Russian ethnomusicologist

Eduard Yefimovich Alekseyev (4 December 1937 – 10 March 2021) was a Russian-born ethnomusicologist who had conducted extensive field research on traditional music in Siberia and other regions of the former Soviet Union. His research focuses on theoretical problems of mode and melodic intonation, timbre, and notations as well as on sociological and psychological aspects of musical perception. He has served as a chairman of the Folklore Commission of the Union of Soviet Composers from 1972 to 1992. He has also served as a director of the department of the General Theory of Folklore at the Moscow State Institute of Art Studies.

He graduated from the Moscow Conservatory under supervision of professor Leo A. Mazel and pursued his postdoctoral studies at the Moscow State Institute of Art Studies where his academic adviser was ethnomusicologist professor Viktor M. Beliaev. He earned his Kandidat degree (equivalent to Ph.D. in the USA) and Doctor of Sciences degree in Ethnomusicology from the Moscow State Institute of Art Studies.

Eduard Alekseyev is the author of more than 100 publications in Russian, including such monographs as A study of the origins of modality with regard to Yakut folk songs (1976), The nature of pitch in primitive singing (1986), Folklore in the context of modern culture (1988), and The notation of folk music: Theory and practice (1990).

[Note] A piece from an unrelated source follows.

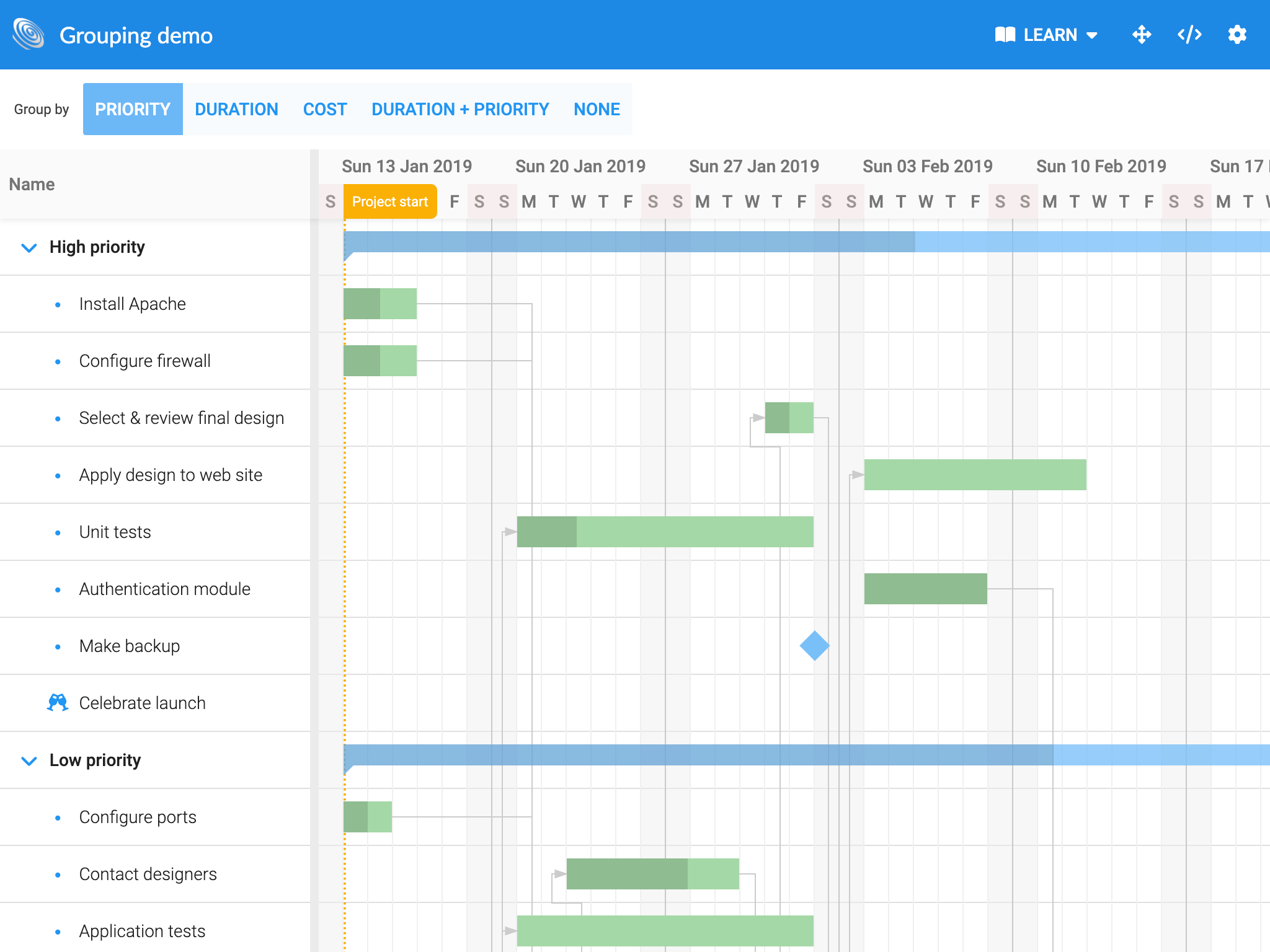
Task: Click the Project start label
Action: (389, 201)
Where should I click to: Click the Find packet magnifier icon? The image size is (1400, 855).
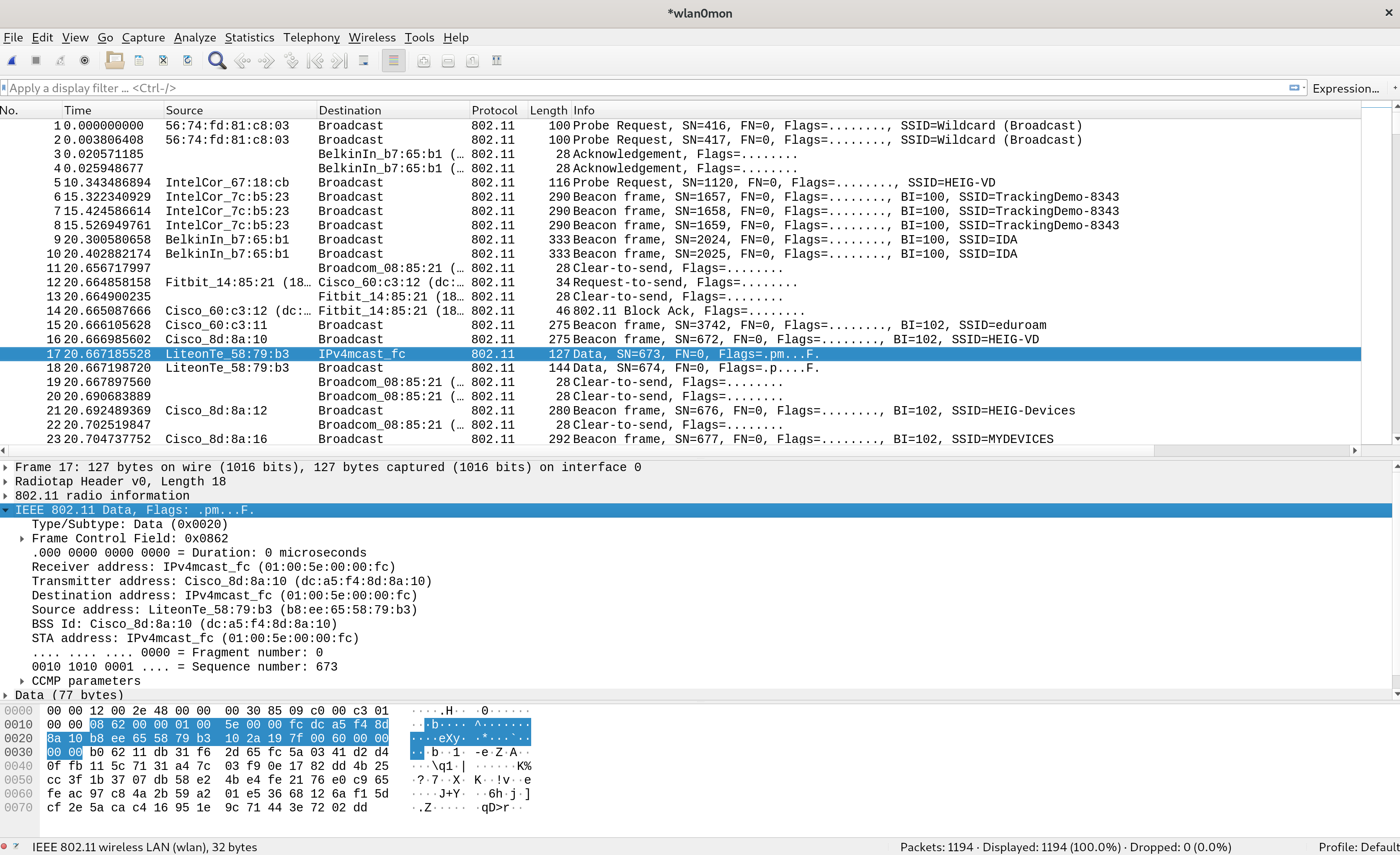click(x=217, y=61)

His collection of fieldwork is held in the Archive of World Music in the Loeb Music Library at Harvard University. The collection contains "original field recordings by ethnomusicologist Eduard Yefimovich Alekseyev. The recordings were made in various regions in Russia, and primarily represent the musical culture of the Yakut (Sakha) peoples, as well of Crimean Tatar and Ukrainian peoples."

== Personal life ==
Since 1997 he resided in Boston, Massachusetts. He died there on March 10, 2021, at the age of 83.